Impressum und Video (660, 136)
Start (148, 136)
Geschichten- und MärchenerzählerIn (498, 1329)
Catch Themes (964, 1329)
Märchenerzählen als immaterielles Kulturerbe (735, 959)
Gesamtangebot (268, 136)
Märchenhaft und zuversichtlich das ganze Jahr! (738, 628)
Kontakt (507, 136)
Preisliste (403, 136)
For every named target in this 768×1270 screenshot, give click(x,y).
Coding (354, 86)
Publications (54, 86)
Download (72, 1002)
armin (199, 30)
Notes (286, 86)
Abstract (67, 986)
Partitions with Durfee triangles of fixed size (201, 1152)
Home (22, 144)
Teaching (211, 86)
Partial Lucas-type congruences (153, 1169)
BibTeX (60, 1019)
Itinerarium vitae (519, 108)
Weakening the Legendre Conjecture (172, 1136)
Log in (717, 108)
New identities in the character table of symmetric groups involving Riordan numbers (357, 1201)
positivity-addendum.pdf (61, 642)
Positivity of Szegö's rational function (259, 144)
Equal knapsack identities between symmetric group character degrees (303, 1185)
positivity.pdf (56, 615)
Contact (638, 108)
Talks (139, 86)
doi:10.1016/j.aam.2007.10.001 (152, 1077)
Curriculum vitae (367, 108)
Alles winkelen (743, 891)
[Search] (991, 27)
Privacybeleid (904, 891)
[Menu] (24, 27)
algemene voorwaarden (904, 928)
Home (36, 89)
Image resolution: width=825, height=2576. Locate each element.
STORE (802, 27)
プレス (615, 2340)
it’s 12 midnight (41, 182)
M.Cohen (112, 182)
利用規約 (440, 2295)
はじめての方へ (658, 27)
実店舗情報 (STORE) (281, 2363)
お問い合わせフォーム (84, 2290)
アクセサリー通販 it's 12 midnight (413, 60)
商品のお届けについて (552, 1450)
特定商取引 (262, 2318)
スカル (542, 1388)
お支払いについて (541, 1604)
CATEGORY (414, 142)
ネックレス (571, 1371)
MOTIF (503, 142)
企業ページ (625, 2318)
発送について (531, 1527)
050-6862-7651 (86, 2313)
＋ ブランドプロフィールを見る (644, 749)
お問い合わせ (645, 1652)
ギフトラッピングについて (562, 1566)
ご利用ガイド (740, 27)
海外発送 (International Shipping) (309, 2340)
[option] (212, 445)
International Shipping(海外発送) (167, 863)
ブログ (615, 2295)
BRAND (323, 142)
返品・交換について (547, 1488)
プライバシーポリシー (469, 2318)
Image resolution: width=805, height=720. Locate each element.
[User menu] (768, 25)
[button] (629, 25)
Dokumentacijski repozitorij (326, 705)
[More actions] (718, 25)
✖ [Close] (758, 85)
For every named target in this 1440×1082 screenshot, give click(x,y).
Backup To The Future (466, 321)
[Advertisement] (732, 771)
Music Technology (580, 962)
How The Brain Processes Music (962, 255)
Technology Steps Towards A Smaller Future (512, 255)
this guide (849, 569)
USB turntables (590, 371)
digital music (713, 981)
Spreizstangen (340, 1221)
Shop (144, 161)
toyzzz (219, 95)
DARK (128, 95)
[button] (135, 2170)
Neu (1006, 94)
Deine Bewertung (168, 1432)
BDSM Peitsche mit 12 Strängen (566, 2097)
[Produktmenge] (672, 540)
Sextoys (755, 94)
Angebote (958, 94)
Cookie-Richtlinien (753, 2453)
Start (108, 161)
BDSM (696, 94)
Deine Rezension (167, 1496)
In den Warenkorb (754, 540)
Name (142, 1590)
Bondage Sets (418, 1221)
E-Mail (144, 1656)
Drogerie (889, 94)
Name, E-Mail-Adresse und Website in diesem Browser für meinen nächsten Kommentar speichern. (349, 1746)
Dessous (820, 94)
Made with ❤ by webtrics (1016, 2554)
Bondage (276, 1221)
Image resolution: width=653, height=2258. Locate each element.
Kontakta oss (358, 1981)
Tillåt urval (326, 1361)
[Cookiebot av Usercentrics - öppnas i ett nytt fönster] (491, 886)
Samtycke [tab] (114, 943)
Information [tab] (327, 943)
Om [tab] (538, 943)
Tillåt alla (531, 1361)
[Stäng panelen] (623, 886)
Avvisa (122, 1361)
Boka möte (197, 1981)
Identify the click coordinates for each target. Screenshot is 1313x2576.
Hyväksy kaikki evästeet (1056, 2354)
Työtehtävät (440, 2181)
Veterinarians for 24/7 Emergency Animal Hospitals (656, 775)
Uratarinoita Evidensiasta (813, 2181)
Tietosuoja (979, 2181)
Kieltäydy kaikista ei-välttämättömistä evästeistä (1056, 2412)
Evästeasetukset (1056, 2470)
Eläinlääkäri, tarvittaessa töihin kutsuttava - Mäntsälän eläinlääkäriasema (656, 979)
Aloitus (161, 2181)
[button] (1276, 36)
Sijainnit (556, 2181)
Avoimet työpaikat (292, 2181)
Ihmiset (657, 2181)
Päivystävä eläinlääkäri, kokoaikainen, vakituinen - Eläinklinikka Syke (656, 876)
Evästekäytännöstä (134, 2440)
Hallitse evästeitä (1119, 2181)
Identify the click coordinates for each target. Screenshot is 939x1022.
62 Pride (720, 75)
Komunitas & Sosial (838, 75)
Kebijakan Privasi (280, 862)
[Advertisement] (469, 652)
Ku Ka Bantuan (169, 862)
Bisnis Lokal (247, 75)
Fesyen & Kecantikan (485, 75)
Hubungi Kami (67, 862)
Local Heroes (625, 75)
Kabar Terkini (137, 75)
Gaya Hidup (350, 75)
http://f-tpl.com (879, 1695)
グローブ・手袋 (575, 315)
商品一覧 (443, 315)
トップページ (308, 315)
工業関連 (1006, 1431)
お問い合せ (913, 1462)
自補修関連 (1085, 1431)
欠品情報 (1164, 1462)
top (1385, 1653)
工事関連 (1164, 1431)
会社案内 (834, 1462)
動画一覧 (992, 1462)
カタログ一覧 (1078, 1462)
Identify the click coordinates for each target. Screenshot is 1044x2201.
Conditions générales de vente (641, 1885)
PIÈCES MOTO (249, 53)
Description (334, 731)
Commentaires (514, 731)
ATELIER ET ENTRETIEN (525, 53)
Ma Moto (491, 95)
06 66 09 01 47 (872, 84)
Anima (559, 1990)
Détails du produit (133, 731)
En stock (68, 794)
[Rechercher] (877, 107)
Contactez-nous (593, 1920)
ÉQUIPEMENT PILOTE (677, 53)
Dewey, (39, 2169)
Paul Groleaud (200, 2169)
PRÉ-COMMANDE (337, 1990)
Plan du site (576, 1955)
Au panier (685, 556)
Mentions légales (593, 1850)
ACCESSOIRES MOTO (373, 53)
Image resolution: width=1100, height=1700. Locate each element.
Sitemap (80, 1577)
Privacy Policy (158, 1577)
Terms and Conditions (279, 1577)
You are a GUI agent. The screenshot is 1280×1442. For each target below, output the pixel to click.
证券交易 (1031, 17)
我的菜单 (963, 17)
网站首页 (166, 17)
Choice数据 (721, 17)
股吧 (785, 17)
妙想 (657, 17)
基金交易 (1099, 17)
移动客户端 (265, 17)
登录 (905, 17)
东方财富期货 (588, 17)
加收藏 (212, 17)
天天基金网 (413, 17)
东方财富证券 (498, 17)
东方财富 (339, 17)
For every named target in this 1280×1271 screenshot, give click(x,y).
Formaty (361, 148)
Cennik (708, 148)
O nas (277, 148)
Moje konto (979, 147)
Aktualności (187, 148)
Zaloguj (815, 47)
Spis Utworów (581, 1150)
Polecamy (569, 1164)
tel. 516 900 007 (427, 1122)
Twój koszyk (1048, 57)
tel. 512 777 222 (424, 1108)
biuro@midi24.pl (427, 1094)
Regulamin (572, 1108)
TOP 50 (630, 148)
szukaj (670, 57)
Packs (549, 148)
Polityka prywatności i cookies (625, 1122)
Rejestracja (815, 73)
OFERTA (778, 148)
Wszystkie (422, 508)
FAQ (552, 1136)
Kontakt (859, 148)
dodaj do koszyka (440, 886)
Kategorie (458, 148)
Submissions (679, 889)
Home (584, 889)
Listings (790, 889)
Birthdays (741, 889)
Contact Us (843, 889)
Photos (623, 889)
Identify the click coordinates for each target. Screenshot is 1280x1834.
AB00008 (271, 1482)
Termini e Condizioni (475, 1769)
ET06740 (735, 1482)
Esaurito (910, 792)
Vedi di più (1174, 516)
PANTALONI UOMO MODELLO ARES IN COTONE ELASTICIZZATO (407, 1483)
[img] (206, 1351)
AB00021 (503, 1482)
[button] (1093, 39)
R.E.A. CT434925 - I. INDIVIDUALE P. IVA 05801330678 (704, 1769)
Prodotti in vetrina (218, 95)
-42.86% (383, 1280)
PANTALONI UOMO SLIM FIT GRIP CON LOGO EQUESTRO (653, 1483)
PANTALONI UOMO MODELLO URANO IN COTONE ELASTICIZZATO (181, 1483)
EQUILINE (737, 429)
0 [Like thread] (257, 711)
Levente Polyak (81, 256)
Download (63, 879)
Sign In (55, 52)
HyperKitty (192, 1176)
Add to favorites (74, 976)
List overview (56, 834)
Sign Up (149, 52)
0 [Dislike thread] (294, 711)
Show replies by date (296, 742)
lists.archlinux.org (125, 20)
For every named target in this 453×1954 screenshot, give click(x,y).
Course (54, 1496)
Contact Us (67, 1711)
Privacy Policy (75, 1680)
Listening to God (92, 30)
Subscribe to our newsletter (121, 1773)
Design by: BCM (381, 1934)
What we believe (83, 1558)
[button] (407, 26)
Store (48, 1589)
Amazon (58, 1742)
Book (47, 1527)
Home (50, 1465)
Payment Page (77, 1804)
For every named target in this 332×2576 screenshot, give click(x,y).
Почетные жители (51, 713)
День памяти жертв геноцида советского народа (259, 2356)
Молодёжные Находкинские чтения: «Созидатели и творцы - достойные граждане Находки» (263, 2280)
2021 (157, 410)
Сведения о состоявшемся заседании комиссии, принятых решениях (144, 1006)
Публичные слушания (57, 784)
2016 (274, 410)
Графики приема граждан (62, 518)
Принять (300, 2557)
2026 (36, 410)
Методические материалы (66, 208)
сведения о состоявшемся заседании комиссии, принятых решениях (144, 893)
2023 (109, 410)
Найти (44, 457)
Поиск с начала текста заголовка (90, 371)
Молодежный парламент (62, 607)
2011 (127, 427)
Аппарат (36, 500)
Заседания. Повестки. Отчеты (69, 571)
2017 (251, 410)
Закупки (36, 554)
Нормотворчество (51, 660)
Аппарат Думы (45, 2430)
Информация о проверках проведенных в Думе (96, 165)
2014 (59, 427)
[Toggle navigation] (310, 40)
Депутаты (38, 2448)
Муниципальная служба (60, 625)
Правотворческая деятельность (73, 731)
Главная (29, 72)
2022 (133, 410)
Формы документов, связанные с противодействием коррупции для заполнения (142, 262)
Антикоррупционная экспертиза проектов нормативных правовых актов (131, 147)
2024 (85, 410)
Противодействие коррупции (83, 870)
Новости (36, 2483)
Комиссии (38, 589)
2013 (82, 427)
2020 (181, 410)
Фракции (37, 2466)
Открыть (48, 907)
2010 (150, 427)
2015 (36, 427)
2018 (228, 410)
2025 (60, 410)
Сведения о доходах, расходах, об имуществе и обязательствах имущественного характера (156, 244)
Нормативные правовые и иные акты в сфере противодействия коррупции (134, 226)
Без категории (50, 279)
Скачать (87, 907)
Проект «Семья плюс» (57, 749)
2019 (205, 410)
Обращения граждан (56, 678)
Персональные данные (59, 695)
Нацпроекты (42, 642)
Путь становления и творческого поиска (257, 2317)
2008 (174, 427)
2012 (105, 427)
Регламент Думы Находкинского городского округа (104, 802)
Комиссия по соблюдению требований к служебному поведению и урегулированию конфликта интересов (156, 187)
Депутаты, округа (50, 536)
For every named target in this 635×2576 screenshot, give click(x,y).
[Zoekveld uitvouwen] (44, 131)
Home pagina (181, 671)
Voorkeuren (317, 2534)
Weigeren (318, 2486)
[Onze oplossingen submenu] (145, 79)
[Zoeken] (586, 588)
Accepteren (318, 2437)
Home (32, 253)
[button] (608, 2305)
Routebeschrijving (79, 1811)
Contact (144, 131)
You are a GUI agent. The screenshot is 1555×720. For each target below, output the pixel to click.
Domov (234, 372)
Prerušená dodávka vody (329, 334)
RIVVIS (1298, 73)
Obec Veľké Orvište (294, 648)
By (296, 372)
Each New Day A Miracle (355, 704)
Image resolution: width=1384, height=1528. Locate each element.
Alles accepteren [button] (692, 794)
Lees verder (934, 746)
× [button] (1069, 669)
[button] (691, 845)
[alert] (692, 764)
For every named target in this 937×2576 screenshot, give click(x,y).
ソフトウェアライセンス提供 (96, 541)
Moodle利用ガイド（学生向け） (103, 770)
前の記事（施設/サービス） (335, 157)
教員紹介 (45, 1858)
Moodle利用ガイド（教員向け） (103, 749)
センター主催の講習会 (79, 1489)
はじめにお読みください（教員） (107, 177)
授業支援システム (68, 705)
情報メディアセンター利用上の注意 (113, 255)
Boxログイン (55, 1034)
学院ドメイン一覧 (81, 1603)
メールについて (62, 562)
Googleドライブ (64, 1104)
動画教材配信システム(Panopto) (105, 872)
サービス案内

++++++

DIRECTIONS FOR THIS TASK. Write out the data above, unchanged, for the stretch from the line containing "海外発送 (International Shipping) (309, 2340)" through the line containing "[Close] (758, 85)", both included.

WORKED ANSWER.
海外発送 (International Shipping) (309, 2340)
[option] (212, 445)
International Shipping(海外発送) (167, 863)
ブログ (615, 2295)
BRAND (323, 142)
返品・交換について (547, 1488)
プライバシーポリシー (469, 2318)
Image resolution: width=805, height=720. Locate each element.
[User menu] (768, 25)
[button] (629, 25)
Dokumentacijski repozitorij (326, 705)
[More actions] (718, 25)
✖ [Close] (758, 85)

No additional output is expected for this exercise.